As that was our only work until Papi returns on Thursday I spent Wednesday in a holding pattern to see if the winery operators could get the problem fixed. This involved sitting in my car, now illegally parked, talking on my cell phone that keeps beeping at me that I am over my minutes and under my payments for the month. The meter maid is my enemy and I look over my shoulder like a convict. I finally buy an egg salad sandwhich that I forget in the car for twelve hot hours. It didn't kill me.

The setup is a little disappointing, as I thought that either the winery was Papi's or that he was making his own wine as well as consulting. Apparently the rent became too steep on the Warehouse winery in the Bay area that he was sharing space in last year, and this is his first year at a custom crush facility near what is apparently not Richland 35 minutes from the flat I'm in towards Sacramento. When I asked Mueller, one of the two guys who runs the facility, if he worked only for Papi he sniped back "no, Papi is my client." Funny, when I wrote the above sentence I wrote "ruins" instead of runs. Lapsus Calumni, a written Freudian slip. God bless my Reed education.

Sveum, who is the consulting oenologist for the facility (and who apparently used to have a winery in Oregon in the early 90s/late 80s) is a nice guy who seems to like my willingness to admit that sometimes it is fun to be a rational human being. The only problem I have with him is his lack of attention to detail (forgetting to put a pretty essential support bar on the forklift, creating the falling bin problem) and his snide attitude towards Papi, who, despite my cynical tone, seemed like an easy to like guy in my short exposure to him. Especially if he is a "client."

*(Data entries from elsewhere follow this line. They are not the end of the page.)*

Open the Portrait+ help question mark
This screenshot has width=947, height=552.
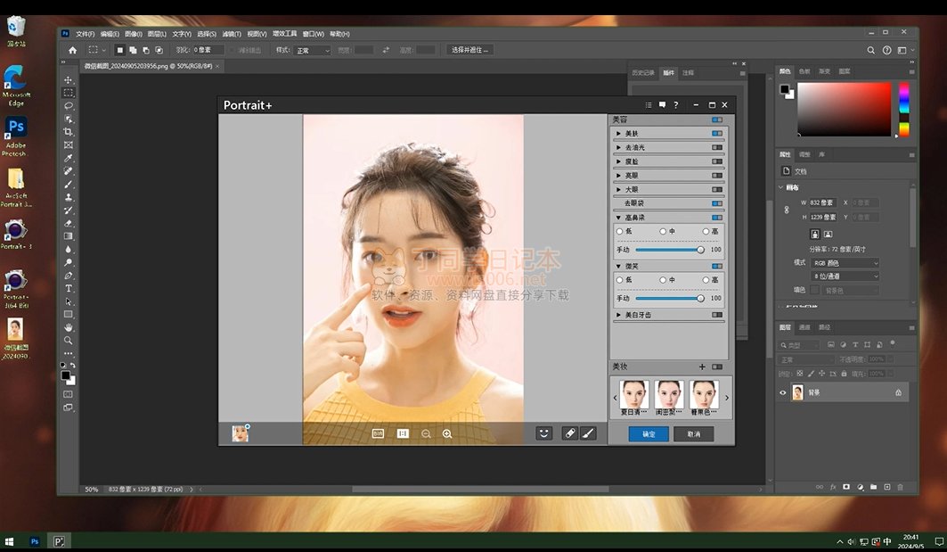coord(675,105)
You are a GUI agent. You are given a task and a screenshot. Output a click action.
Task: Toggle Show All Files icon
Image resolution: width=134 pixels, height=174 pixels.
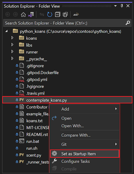coord(65,15)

The winery was recently bought by a group of "investors" or the "three BMWs and a car I can never remember in the parking lot" as I have come to call them. They are currently trying to figure out what to do with the 40+ acres of increasingly ripe and bird-picked merlot and syrah on the estate while also trying to figure out how to maximize the cost per square foot of the facility. I am privy to many of the complaints and exhortations they will make to Papi on Friday as I thought they were OSHA when they passed through a building where I was hammering rings into place and decided to pretend I didn't speak English. I am a little wary about how this will work out.

Spent the day in the holding pattern and then driving to Oakland to look at three places to live. The most appealing, in a really depressing way, was the entire bottom floor of a large Victorian in a really sketchy neighborhood. The rent was $600 and there was about 1500 sq ft. of fake hardwood with a big backyard. The catch: apparently there was a roommate who was never there except to crash a couple of times a week. Her seven cats ran the place the rest of the time. I told the landlord that Misha the dog is allergic to cats.

High point yesterday: I got to taste Viongier that had yet to undergo malolactic, making up for the three days I didn't have a toothbrush.

High point today (so far): walking into a deli owned by a recently immigrated Palestinian family who were working a hard lunch rush but watching TV to see about Rita, that soon-to-be star hurricane. "I hear we will be okay if it moves quickly. It won't hurt us then." Do you have to have been born somewhere else to feel attached to the rest of the country you are living in?